On May 7, 2026, between 04:12 UTC and 06:13 UTC, Copilot Cloud Agent and Copilot Code Review Agent sessions for pull requests were delayed or failed to start.The issue was caused by follow-up recovery work from a separate Pull Requests incident (https://www.githubstatus.com/incidents/f5pb5d5mr9yh). As part of that recovery, we ran a large database migration, which caused replication delays on several replica hosts.Although those replicas were not serving user traffic, our safeguards correctly treated the elevated replication lag as a signal to slow down writes to the affected database cluster. As a result, some pull request background processing was temporarily delayed. That processing is responsible for sending the internal events that Copilot agents use to begin work, so affected agents did not start until the database replicas caught up.The system recovered once replication lag returned to normal and pull request processing resumed. We are reviewing how this safeguard interacts with recovery migrations so we can reduce the chance of similar secondary impact during future incident recovery work.
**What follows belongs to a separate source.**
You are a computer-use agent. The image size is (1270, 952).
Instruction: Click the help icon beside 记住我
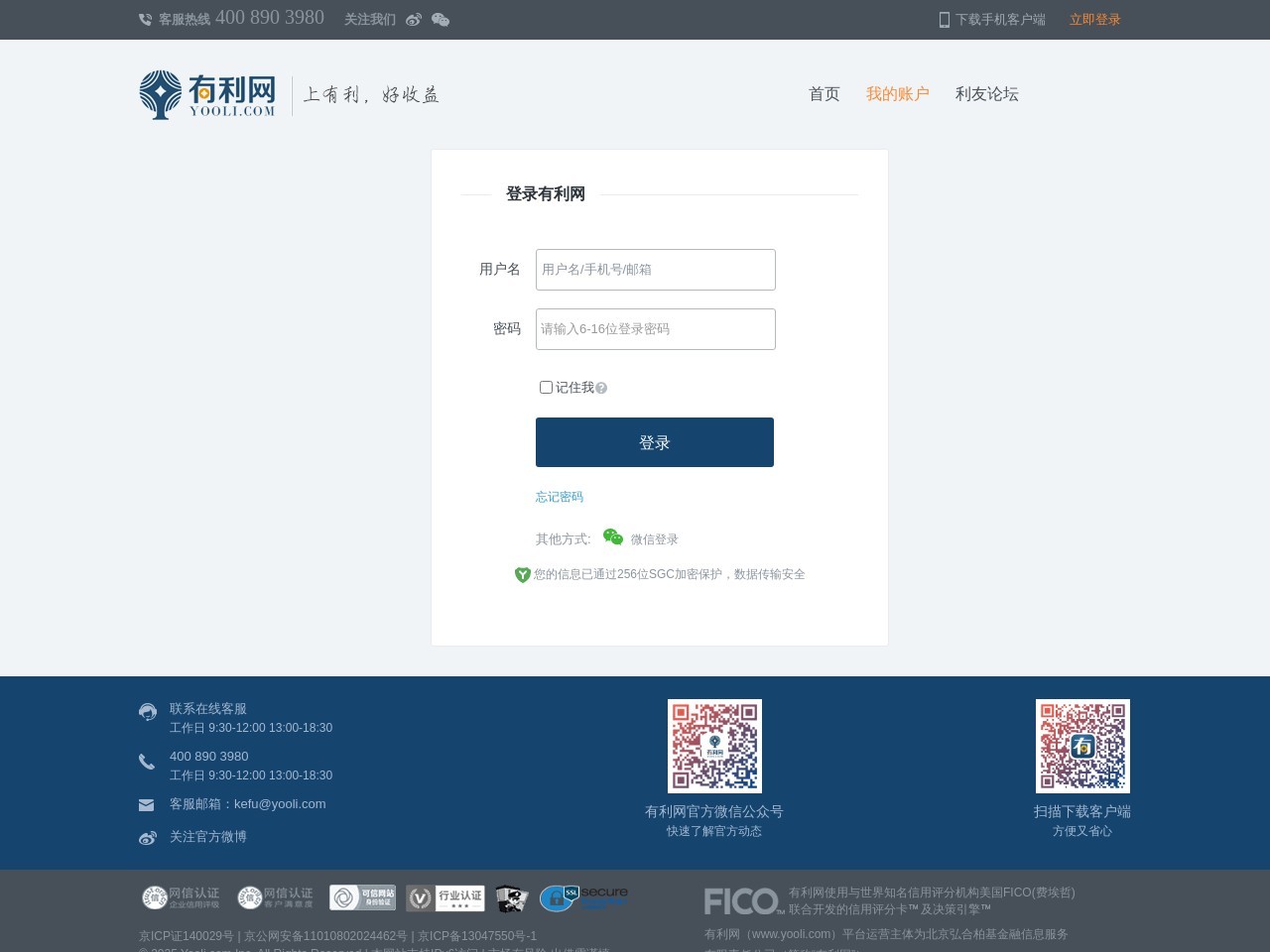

On May 6, 2026 between 15:12 and 19:02 UTC creation of new pull request review threads on GitHub.com failed. This included new line comments and file comments on pull requests. Existing PRs and previously created comments were unaffected. This incident was caused by a 32-bit integer key reaching its maximum value in a Vitess lookup table used during PR thread creation. The primary table had been migrated to a 64-bit integer key but the Vitesse lookup table remained 32-bit. Once the values in the primary table passed the available 32-bit ID space in the lookup table, attempts to create new review threads began failing, resulting in near 100% failure rate for new thread creation requests. We mitigated the issue by updating the impacted lookup table definitions across all shards to use 64-bit integer column types, increasing the available ID range and restoring normal operation. Service was fully restored once the schema changes competed globally. To help prevent similar incidents, we are expanding existing monitoring of database columns to include Vitess lookup tables to notify in advance of any tables that is approaching a column size limit. This work is intended to provide earlier detection of columns approaching size limits before customer impact occurs.
On May 6, 2026 between 11:02 UTC and 11:13 UTC, users were unable to start or view Copilot Cloud Agent or remote sessions. During this time, requests to the session API returned errors, preventing users from creating new sessions or viewing existing ones. The issue was caused by a configuration change to the service's network routing that inadvertently removed the ingress path for the service. The team reverted the change at 11:13 UTC which restored service. The incident remained open until 11:59 UTC while the team verified full recovery. We are taking steps to improve our deployment validation process to prevent similar configuration changes from impacting production traffic in the future.